## Problem description
In the records below, pick out all lines containing the word "Bhojpuri".

Stored data entries:
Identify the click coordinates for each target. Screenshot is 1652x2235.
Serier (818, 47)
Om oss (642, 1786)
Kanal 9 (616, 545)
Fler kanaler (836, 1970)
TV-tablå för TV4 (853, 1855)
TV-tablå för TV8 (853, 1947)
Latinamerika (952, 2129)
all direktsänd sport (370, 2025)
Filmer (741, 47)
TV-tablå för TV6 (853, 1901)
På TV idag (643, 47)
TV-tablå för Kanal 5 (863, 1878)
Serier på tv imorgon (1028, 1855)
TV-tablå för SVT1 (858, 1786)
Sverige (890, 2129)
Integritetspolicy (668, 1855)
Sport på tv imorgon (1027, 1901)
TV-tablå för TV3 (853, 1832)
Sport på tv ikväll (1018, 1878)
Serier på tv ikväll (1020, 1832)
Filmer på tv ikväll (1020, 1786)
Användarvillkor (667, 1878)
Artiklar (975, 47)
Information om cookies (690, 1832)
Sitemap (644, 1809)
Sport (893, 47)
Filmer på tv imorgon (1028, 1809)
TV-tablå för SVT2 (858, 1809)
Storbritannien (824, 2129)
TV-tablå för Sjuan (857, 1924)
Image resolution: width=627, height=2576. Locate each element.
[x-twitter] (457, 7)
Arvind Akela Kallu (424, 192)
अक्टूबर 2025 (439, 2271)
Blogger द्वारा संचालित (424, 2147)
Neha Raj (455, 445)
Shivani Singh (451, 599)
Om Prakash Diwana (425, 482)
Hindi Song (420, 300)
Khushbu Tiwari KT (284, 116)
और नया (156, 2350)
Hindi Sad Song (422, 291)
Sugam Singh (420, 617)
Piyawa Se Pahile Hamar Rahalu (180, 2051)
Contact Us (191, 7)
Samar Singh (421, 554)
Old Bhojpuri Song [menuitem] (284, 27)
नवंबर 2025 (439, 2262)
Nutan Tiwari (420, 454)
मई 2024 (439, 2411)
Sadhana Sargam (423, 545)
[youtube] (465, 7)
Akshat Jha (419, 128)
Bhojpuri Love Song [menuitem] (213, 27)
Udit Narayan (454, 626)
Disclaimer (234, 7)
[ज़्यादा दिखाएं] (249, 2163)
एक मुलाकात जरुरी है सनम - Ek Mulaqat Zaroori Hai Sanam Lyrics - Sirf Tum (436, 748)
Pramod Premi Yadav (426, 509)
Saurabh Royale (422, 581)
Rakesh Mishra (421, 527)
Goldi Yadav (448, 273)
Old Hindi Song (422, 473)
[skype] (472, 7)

## Answer below
Old Bhojpuri Song [menuitem] (284, 27)
Bhojpuri Love Song [menuitem] (213, 27)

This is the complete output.